[CONSIGNE 1]
Répondez aux questions suivantes à partir de l'extrait proposé.
(a) Selon la NAP, quel lien serait inexistant ?
(b) Quelle juridiction de première instance a rejeté le recours ?
(c) D'après cette juridiction, que revenait-il à la requérante de prouver ?

[EXTRAIT PROPOSÉ]
9. La défenderesse a fait valoir, pour sa part, qu’elle n’avait reçu aucune demande de la requérante au principal visant à s’enquérir des données à caractère personnel précises auxquelles il avait été accédé. En outre, une fois informée de l’intrusion, elle indique voir organisé des réunions avec les experts afin de protéger les droits et les intérêts des citoyens. Selon la NAP, le lien de causalité entre la cyberattaque et le préjudice allégué serait inexistant, l’agence ayant mis en œuvre tous les systèmes de gestion des processus et de la sécurité des informations conformément aux normes internationales en vigueur en la matière.

10. La juridiction de première instance, l’ASSG, a rejeté le recours, estimant que la diffusion des données n’était pas imputable à l’agence, que c’était à la requérante qu’incombait la charge de prouver le caractère (in)approprié des mesures adoptées et, enfin, qu’il n’existait pas de préjudice moral indemnisable.

[CONSIGNE 2] Mettez sous forme de liste JSON de chaînes, à raison d'une chaîne par ligne et sans les lignes vides, la partie des enregistrements qui s'ouvre sur la ligne contenant "You are a computer-use agent. Image" et se clôt sur celle contenant "Action: pos(175,425)", ces deux lignes incluses.

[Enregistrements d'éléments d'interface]
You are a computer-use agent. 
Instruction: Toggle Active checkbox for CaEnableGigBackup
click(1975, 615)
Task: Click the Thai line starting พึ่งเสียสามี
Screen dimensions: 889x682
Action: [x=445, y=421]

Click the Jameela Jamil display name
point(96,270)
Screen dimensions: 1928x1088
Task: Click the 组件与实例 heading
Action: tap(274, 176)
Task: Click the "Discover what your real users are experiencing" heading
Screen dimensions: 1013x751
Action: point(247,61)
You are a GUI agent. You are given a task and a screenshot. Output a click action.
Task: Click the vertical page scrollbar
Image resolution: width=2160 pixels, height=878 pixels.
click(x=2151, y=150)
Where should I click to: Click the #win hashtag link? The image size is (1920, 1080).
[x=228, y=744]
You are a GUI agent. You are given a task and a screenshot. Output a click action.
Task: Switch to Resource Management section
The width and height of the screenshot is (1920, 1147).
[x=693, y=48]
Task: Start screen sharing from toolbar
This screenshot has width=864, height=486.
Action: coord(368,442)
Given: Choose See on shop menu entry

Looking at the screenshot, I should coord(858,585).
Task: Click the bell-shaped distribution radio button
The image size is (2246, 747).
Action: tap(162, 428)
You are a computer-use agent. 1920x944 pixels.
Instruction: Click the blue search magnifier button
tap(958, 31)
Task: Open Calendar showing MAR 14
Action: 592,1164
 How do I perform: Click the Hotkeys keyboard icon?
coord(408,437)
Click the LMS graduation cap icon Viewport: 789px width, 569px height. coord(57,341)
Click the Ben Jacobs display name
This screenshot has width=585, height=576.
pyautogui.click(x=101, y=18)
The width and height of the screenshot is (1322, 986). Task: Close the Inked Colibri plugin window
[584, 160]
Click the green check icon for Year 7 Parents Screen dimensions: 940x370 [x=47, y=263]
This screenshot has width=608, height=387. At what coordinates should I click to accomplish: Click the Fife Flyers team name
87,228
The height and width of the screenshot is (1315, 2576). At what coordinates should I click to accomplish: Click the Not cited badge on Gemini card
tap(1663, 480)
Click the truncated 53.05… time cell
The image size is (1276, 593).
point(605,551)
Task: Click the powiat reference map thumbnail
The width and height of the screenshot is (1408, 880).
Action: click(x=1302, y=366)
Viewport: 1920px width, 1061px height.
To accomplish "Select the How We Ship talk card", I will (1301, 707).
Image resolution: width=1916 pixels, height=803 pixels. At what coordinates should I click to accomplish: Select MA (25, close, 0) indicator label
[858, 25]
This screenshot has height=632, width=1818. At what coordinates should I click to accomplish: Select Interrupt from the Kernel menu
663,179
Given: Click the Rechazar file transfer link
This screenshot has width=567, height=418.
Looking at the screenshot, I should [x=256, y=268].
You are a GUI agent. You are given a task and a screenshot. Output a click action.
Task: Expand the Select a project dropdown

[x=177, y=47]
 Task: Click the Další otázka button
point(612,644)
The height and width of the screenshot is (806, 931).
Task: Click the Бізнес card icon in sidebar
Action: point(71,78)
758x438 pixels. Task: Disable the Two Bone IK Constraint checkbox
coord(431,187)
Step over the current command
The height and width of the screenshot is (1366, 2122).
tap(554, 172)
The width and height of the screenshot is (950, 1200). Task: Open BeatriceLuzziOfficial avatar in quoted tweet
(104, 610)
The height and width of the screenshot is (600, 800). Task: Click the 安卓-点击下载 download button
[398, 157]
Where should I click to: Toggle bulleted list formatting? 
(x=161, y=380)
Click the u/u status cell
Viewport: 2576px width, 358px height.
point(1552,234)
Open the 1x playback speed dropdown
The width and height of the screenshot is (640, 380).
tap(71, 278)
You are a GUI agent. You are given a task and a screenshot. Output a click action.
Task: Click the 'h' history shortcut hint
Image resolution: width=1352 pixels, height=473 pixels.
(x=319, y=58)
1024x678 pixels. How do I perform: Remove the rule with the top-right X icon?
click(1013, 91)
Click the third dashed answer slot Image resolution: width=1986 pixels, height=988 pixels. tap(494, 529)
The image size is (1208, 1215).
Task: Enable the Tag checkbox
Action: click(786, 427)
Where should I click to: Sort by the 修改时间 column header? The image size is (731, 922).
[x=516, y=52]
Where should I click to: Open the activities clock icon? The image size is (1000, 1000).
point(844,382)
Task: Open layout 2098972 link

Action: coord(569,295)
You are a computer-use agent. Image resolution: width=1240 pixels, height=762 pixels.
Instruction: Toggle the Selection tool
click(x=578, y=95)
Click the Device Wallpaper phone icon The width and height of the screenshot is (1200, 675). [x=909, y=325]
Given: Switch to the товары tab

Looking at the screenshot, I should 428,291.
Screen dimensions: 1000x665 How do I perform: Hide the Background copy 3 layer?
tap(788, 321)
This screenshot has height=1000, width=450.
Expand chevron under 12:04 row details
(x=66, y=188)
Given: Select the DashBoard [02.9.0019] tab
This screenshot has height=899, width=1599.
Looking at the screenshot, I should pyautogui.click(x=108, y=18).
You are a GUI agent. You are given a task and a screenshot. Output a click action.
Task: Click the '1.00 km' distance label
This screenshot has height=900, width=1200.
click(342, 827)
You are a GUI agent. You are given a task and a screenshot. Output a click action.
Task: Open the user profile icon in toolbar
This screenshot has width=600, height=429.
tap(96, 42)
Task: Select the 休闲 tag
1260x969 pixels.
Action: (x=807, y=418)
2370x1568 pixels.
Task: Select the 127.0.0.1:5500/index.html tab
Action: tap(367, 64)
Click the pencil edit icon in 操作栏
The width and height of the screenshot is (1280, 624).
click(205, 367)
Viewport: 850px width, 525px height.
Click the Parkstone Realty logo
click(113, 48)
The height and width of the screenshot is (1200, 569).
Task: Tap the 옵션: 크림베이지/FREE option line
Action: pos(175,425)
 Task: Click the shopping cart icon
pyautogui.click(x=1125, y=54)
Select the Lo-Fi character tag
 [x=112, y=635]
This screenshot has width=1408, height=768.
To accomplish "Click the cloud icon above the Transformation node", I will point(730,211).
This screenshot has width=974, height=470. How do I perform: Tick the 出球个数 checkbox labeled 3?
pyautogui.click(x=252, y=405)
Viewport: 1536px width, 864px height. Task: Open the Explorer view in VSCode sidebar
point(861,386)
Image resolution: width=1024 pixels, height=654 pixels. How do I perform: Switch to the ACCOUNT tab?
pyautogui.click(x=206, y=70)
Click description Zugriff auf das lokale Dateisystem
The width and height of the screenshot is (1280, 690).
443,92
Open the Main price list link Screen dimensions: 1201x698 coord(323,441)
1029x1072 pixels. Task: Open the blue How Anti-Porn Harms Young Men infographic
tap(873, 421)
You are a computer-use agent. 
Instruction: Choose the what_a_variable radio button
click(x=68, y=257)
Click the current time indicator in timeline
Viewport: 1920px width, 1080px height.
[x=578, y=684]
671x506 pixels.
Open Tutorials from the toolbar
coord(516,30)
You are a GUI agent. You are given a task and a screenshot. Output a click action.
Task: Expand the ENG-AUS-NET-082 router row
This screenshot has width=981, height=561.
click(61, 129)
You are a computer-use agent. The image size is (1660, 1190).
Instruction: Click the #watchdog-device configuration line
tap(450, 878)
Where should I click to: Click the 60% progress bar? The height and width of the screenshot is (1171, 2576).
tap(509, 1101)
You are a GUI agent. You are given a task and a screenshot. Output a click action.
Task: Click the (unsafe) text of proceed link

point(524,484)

[RÉPONSE ATTENDUE 1]
(a) Le lien de causalité entre la cyberattaque et le préjudice allégué.
(b) L'ASSG.
(c) Le caractère (in)approprié des mesures adoptées.

[RÉPONSE ATTENDUE 2]
[
  "You are a computer-use agent. Image resolution: width=1240 pixels, height=762 pixels.",
  "Instruction: Toggle the Selection tool",
  "click(x=578, y=95)",
  "Click the Device Wallpaper phone icon The width and height of the screenshot is (1200, 675). [x=909, y=325]",
  "Given: Switch to the товары tab",
  "Looking at the screenshot, I should 428,291.",
  "Screen dimensions: 1000x665 How do I perform: Hide the Background copy 3 layer?",
  "tap(788, 321)",
  "This screenshot has height=1000, width=450.",
  "Expand chevron under 12:04 row details",
  "(x=66, y=188)",
  "Given: Select the DashBoard [02.9.0019] tab",
  "This screenshot has height=899, width=1599.",
  "Looking at the screenshot, I should pyautogui.click(x=108, y=18).",
  "You are a GUI agent. You are given a task and a screenshot. Output a click action.",
  "Task: Click the '1.00 km' distance label",
  "This screenshot has height=900, width=1200.",
  "click(342, 827)",
  "You are a GUI agent. You are given a task and a screenshot. Output a click action.",
  "Task: Open the user profile icon in toolbar",
  "This screenshot has width=600, height=429.",
  "tap(96, 42)",
  "Task: Select the 休闲 tag",
  "1260x969 pixels.",
  "Action: (x=807, y=418)",
  "2370x1568 pixels.",
  "Task: Select the 127.0.0.1:5500/index.html tab",
  "Action: tap(367, 64)",
  "Click the pencil edit icon in 操作栏",
  "The width and height of the screenshot is (1280, 624).",
  "click(205, 367)",
  "Viewport: 850px width, 525px height.",
  "Click the Parkstone Realty logo",
  "click(113, 48)",
  "The height and width of the screenshot is (1200, 569).",
  "Task: Tap the 옵션: 크림베이지/FREE option line",
  "Action: pos(175,425)"
]